Reputation: 311
I want to understand:
How virtio driver increase performance compare to full virtualization or hw assisted virtualization (like virtio_net or virtio_blk )?
How these virtio drivers affect VMEXIT/VMENTER or context switch between guest & Hypervisor?
What is the basic idea or architecture of virtio ?
Thanks
Upvotes: 3
Views: 5780
Reputation: 6030
VIRTIO is a para-virtiualized interface. This means the guest has to be aware it's running in a virtualized environment so it can deploy it's VIRTIO drivers to talk to virtual hardware. The para-virtualized case is optimised to keep the number of guest->hyper-visor->host and back transitions to a minimum and therefore improve performance. The difference is compared to full virtualization where the guest may not know it's virtualized as it's presented with a number of emulated pieces of hardware which as far as it's concerned is real hardware. However for each access to the hardware there is a trap out of the guest to process each individual access. If a NIC card for example needs 20 registers set-up to send a packet that would be 20 transitions out of the guest and to the emulator.

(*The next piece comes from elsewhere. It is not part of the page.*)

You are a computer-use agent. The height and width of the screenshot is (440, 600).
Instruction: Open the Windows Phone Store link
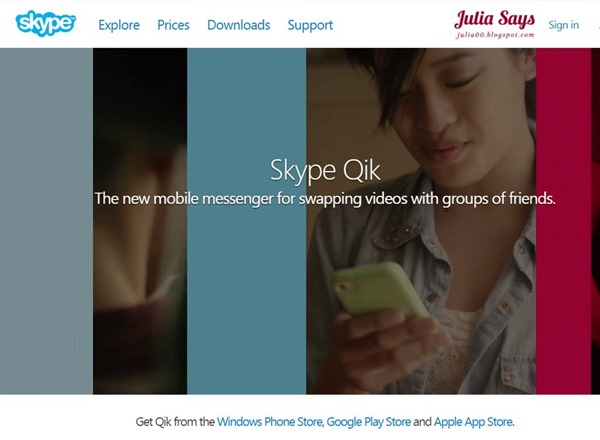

Now there is another type of virtualization the relies on IOMMUs. These can be programmed to pass portions of their address space to given VMs. As a result the VM can access the hardware directly and the hyper-visor/host doesn't need to get involved in the emulation of real hardware. In this case it might be a virtual NIC which is actually a real NIC which has been sub-divided into a number of different virtual NICs, one for each VM.